Los ganaderos también critican que, mientras se destinan cientos de miles de euros a este tipo de proyectos medioambientales, el monte presenta un estado de abandono evidente. En el propio vídeo muestran zonas de abedular y matorral denso sin limpiar, alertando del riesgo de incendios forestales y lamentando que no se invierta en prevención ni en el mantenimiento del territorio rural.
Uno de los aspectos que más sarcasmo ha generado es la colocación de figuras de ranas de plástico sobre la rampa, que los protagonistas explican haber añadido ellos mismos a modo de burla, comparándolo con los huevos de pega que se colocan en los gallineros para que las gallinas se acostumbren a poner. Con este gesto, denuncian lo que consideran una desconexión absoluta entre las políticas medioambientales y la realidad del campo.
Los autores del vídeo insisten en que su denuncia no es una exageración ni una invención y aseguran que la actuación está respaldada por una orden oficial de subvención de la Junta de Castilla y León, que, según afirman, harán pública para acreditar el origen y el coste del proyecto.

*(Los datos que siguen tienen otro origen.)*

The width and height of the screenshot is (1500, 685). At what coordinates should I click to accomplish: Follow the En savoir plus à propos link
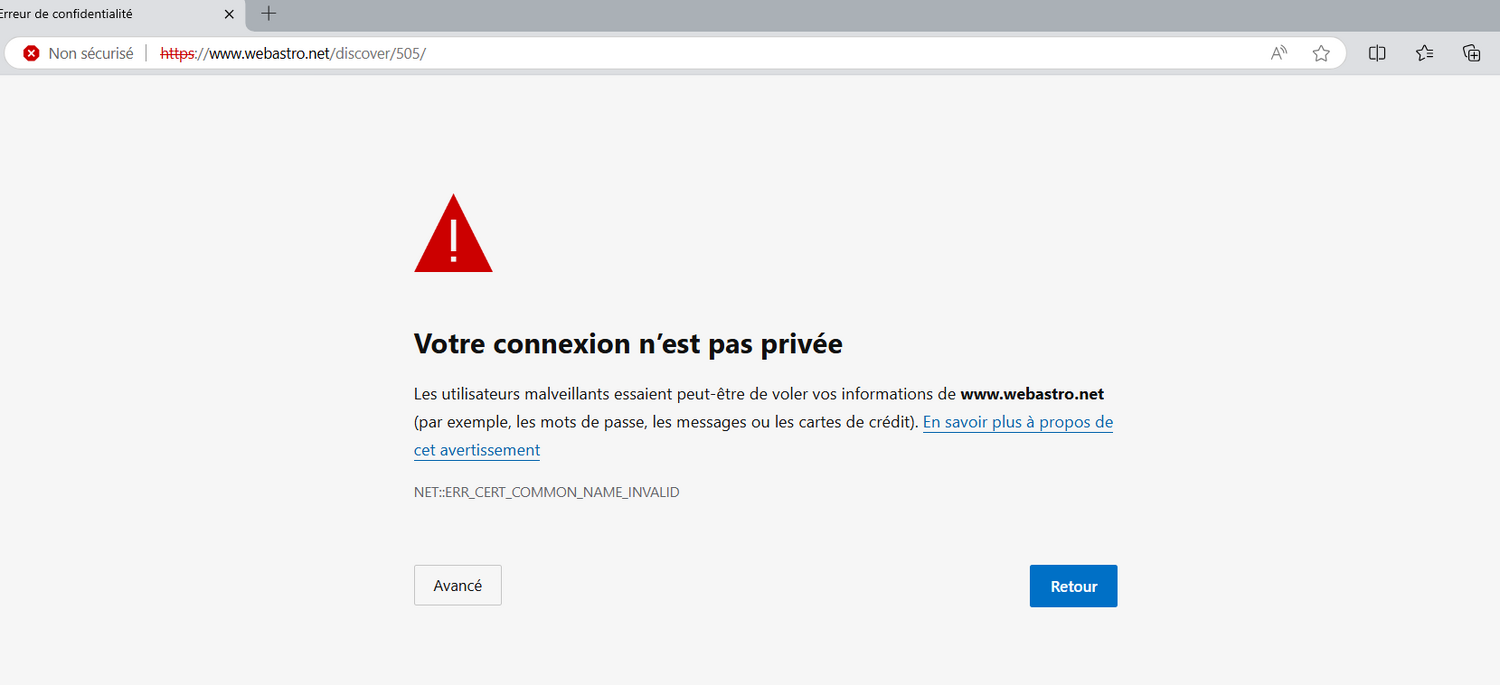tap(1017, 422)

La protesta se enmarca en un malestar creciente en el medio rural castellano y leonés, donde agricultores y ganaderos vienen denunciando desde hace años la falta de apoyo a la actividad productiva, el abandono de infraestructuras básicas y lo que consideran un uso ideológico de las políticas medioambientales. En este caso, la inversión en rampas para anfibios se ha convertido en símbolo de una gestión que, a juicio de los afectados, prioriza lo accesorio mientras ignora los problemas estructurales del campo.